Aim of the exercise:
Reproduce every entry that follows word for word, but omit the images.

┏━━

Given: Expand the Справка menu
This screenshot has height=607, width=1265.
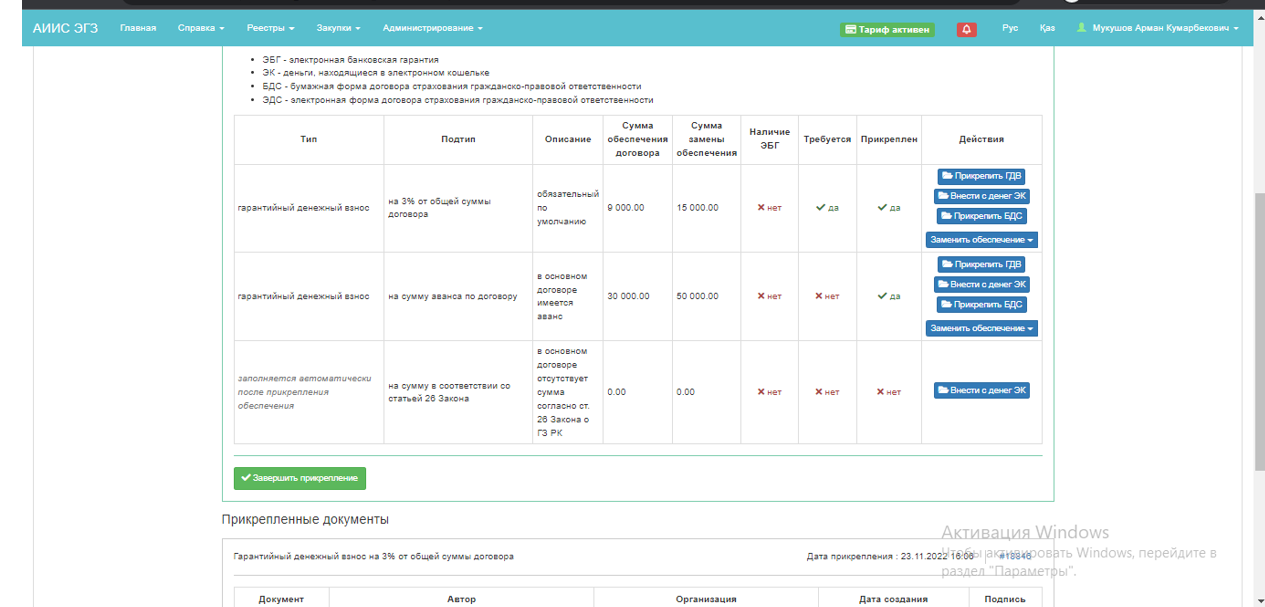Looking at the screenshot, I should (200, 28).
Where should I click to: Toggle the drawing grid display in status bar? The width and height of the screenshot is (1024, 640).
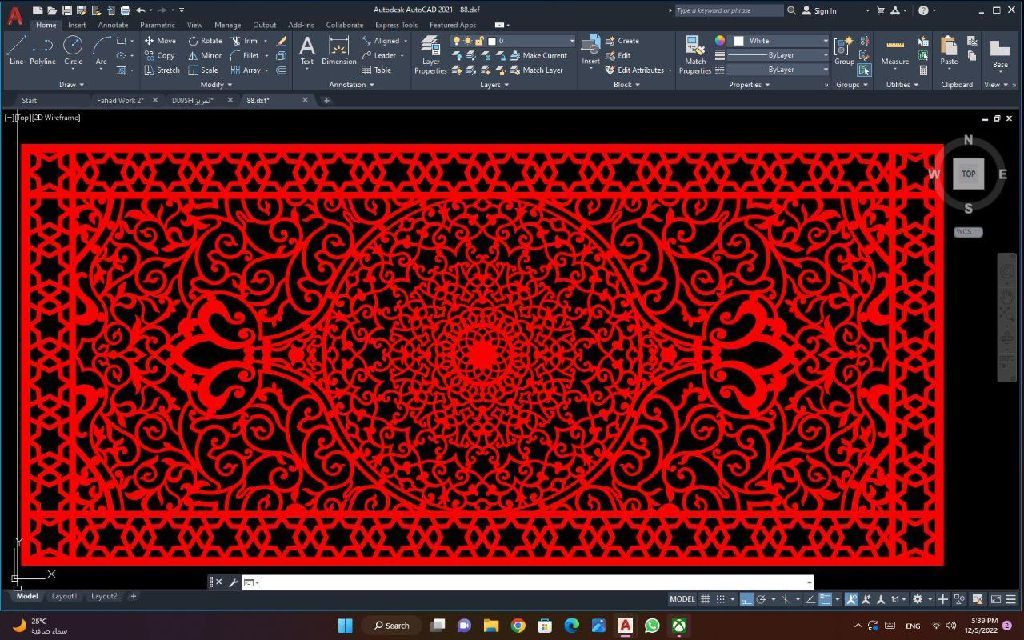tap(706, 599)
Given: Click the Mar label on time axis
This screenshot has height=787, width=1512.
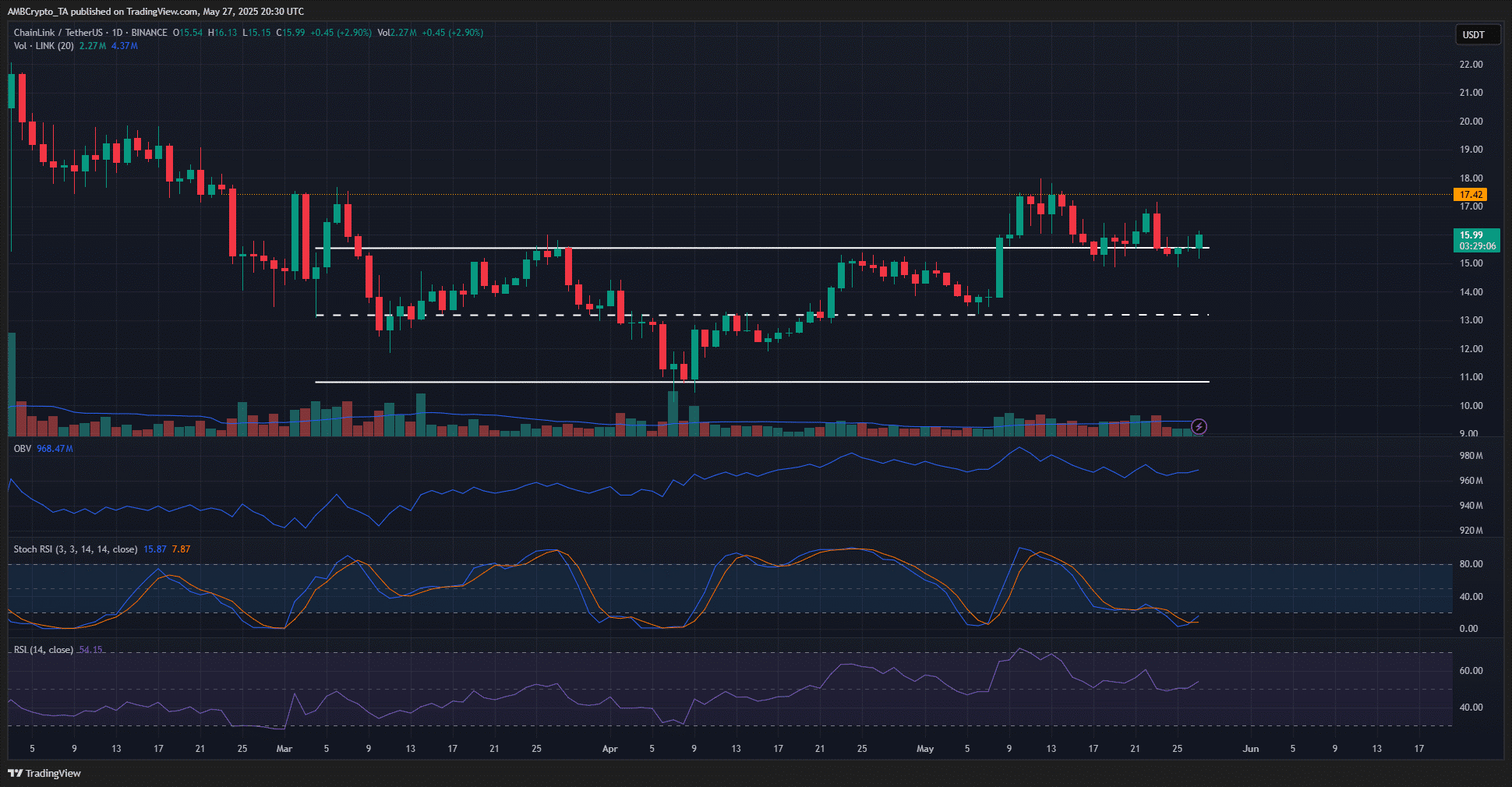Looking at the screenshot, I should click(x=284, y=749).
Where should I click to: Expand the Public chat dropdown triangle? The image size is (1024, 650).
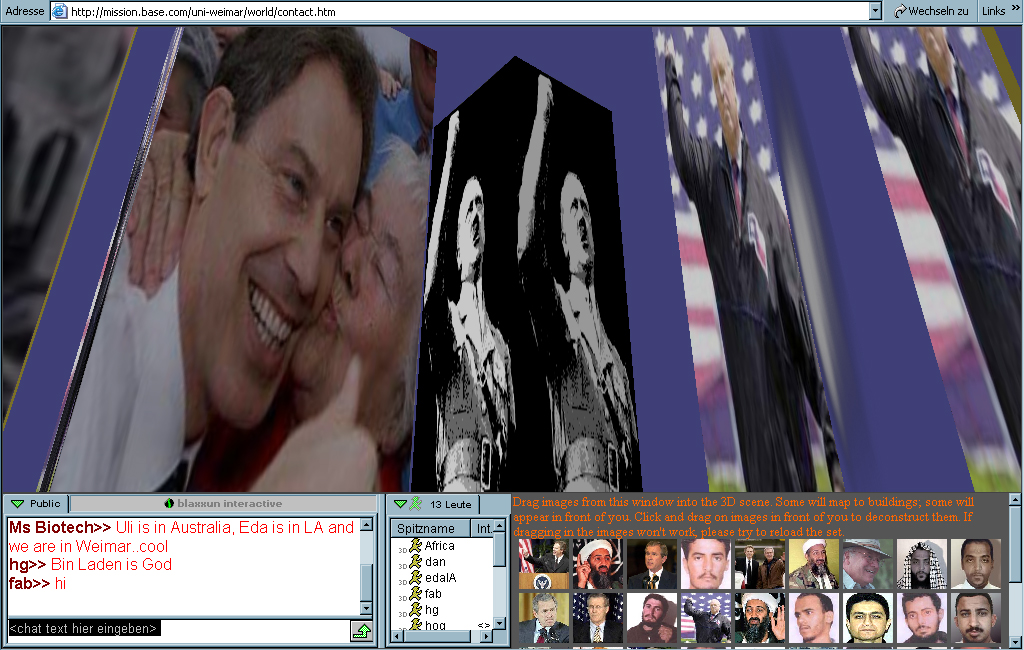[x=17, y=504]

┗━━

Answer to this problem:
Given: Expand the Справка menu
This screenshot has height=607, width=1265.
Looking at the screenshot, I should (200, 28).
Where should I click to: Toggle the drawing grid display in status bar? The width and height of the screenshot is (1024, 640).
tap(706, 599)
Given: Click the Mar label on time axis
This screenshot has height=787, width=1512.
Looking at the screenshot, I should click(x=284, y=749).
Where should I click to: Expand the Public chat dropdown triangle? The image size is (1024, 650).
[x=17, y=504]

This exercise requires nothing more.